▸ EXCERPT TO READ
# Looking for constructive feedback.



## Kyle2112 (Feb 6, 2016)

Hello Group, I'm looking for some constructive feedback. In the last week we have built an online store and I'm looking for some feedback from a group I trust. We chose to use Weebly to host our pages. I don't know how thrilled I am with the interface. Building and posting seems a bit clunky. Their customer service is awesome but that doesn't totally makeup for the interface. We bought in for a year so it will be awhile before we change to anything else. 
So what I'm looking for is:

If you were a customer, did the layout compel you to look around? If not what would?

Was the website easy to navigate?

What would you Add/Subtract from the site?

We still have a bit of work to do with the Social media thing and that is in the works. If you choose to look and provide feedback, I thank you for your time.
Kyle

www.WillowsWoodTech.com


----------



## jwmalone (Jun 23, 2016)

I liked it, its simple and to the point. One thing I read a mention of laminate somewhere. Every time I hear that word I think cheap 1980s furniture even though that's not the case. Youre customers might not understand that id omit that word if possible. Nice work by the way.


----------



## wormil (Nov 19, 2011)

Agreed, straight forward and simple, gets right to the product which is good. The wood header, "We create custom cutting boards…etc." might be a tad large but otherwise it looks great.


----------



## Tabletop (May 9, 2016)

▸ DATASET EXTRACT
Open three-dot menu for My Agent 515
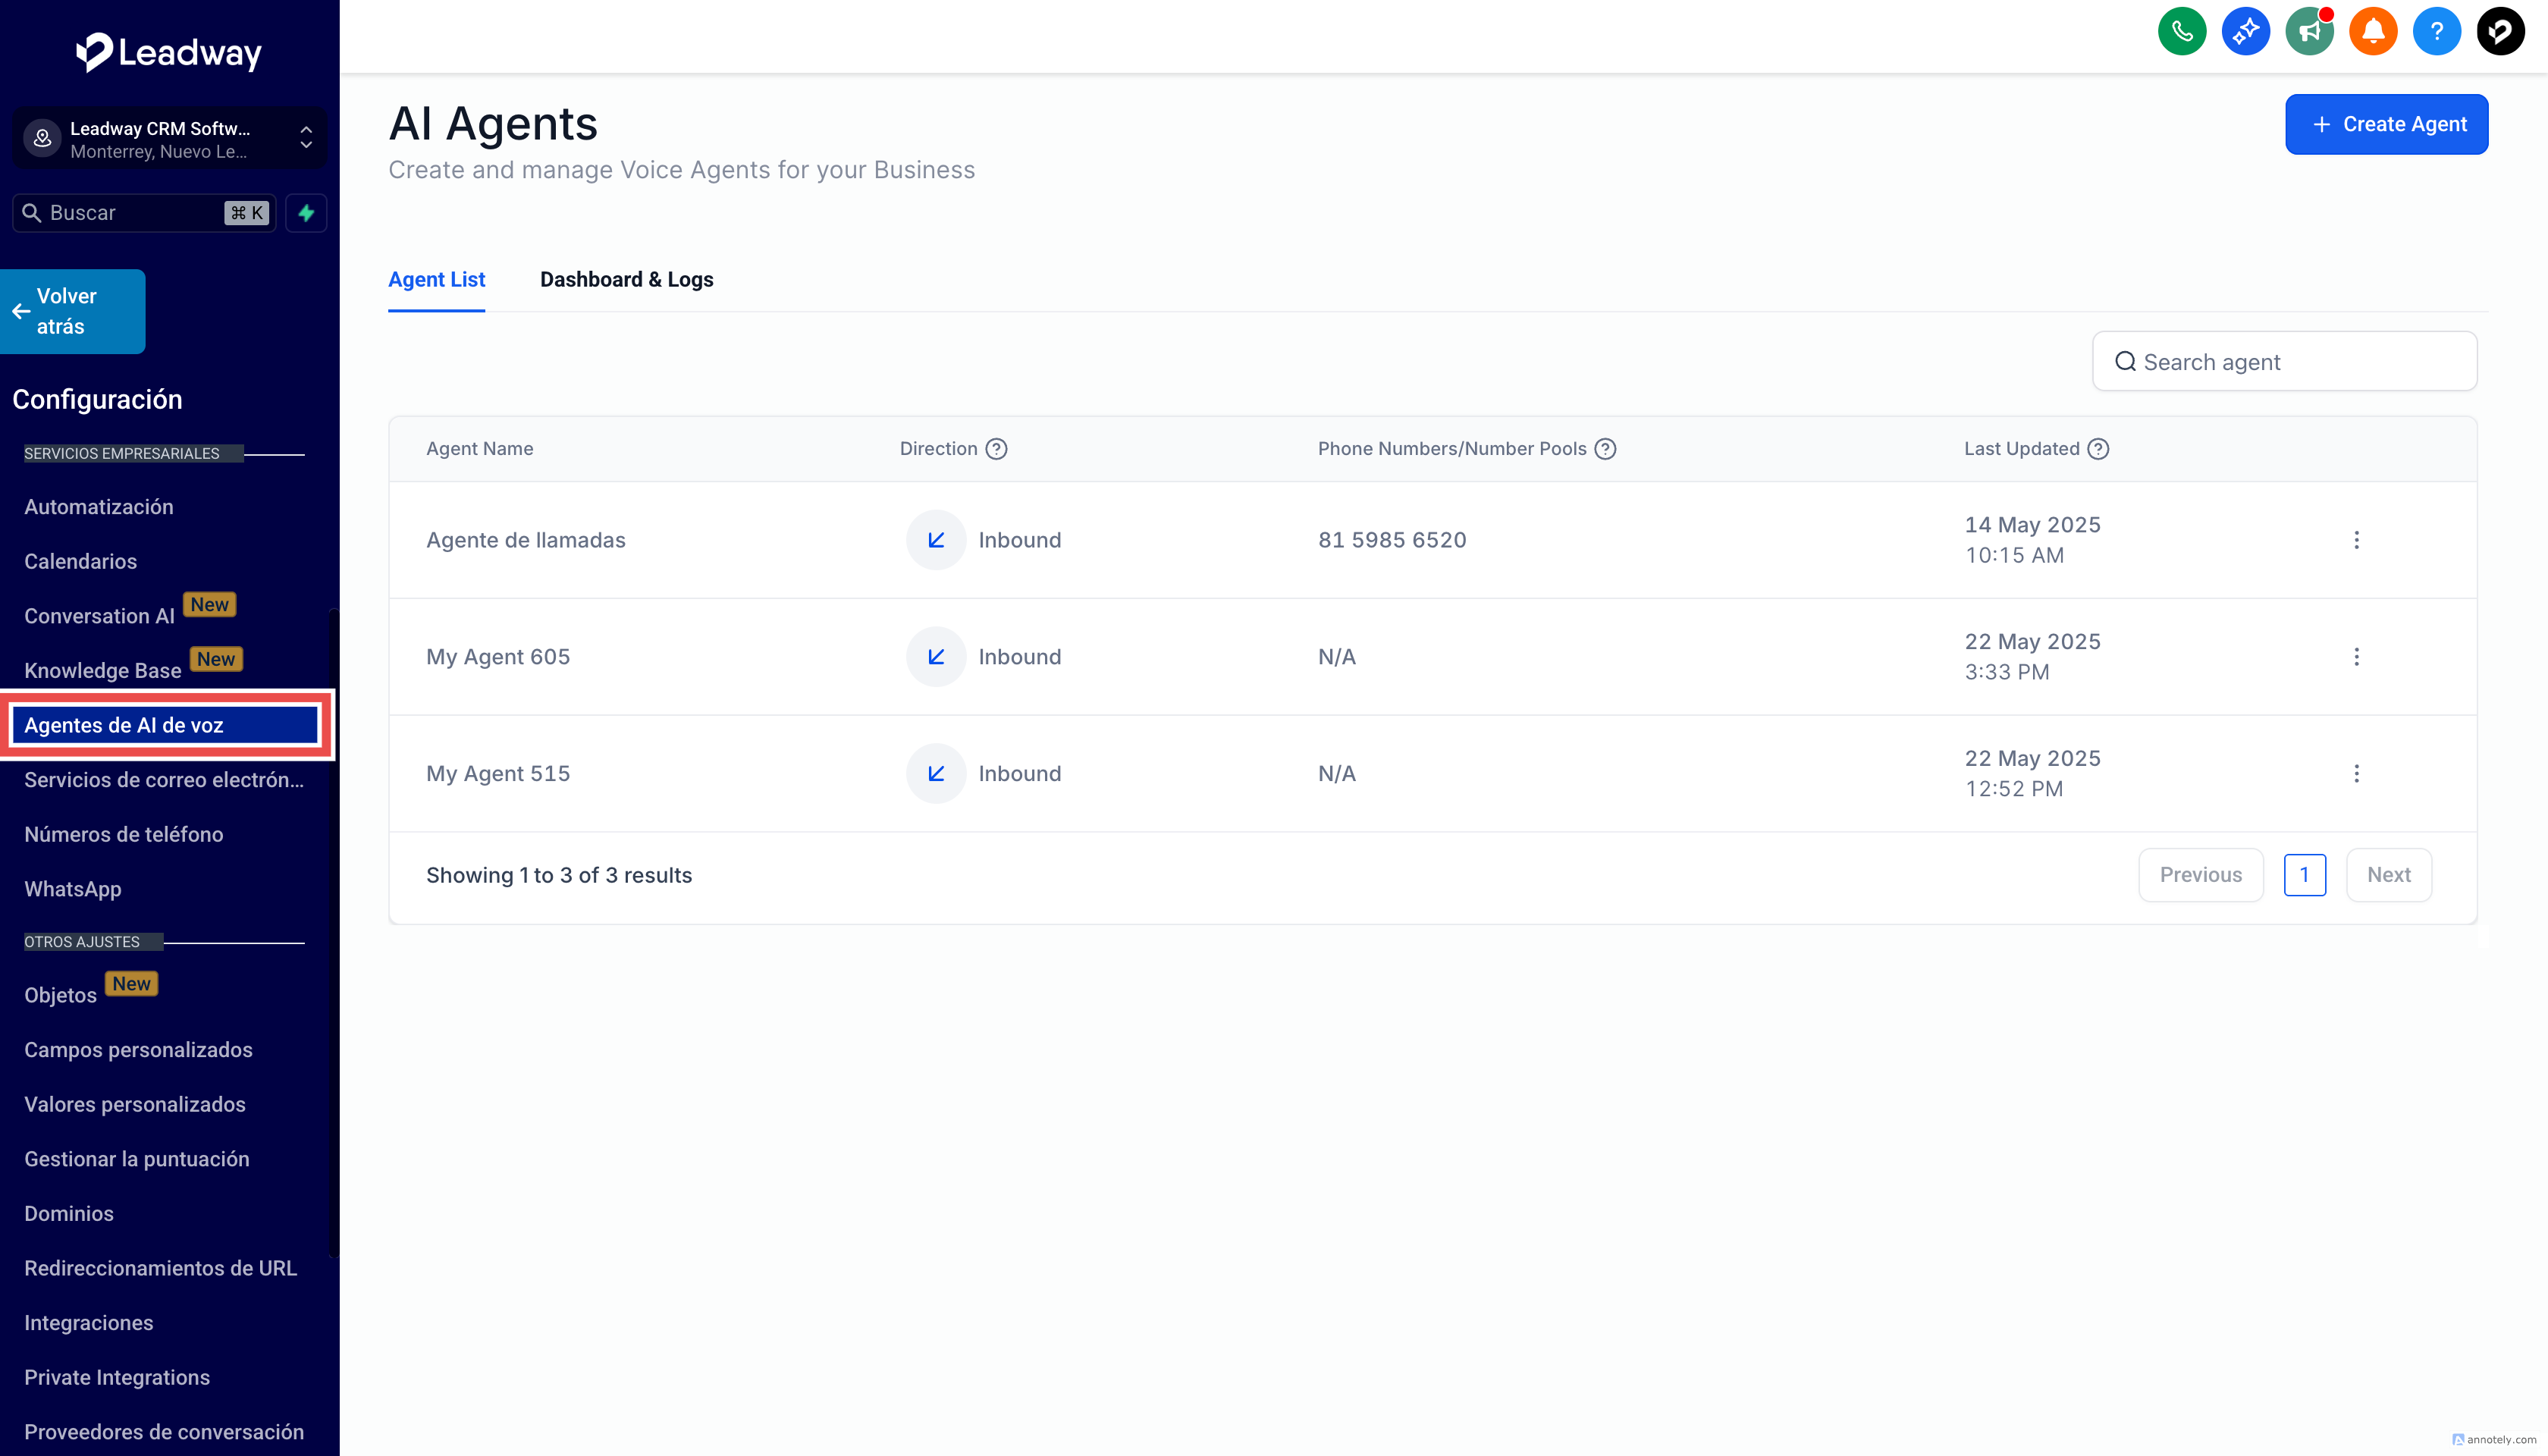This screenshot has height=1456, width=2548. pos(2356,774)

▸ WHAT THE EXERCISE ASKS
Restate the stretch of the forum thread from "If you were" through "for your time.", switching "feedback" to "input".

▸ ANSWER TO THE PROBLEM
If you were a customer, did the layout compel you to look around? If not what would?

Was the website easy to navigate?

What would you Add/Subtract from the site?

We still have a bit of work to do with the Social media thing and that is in the works. If you choose to look and provide input, I thank you for your time.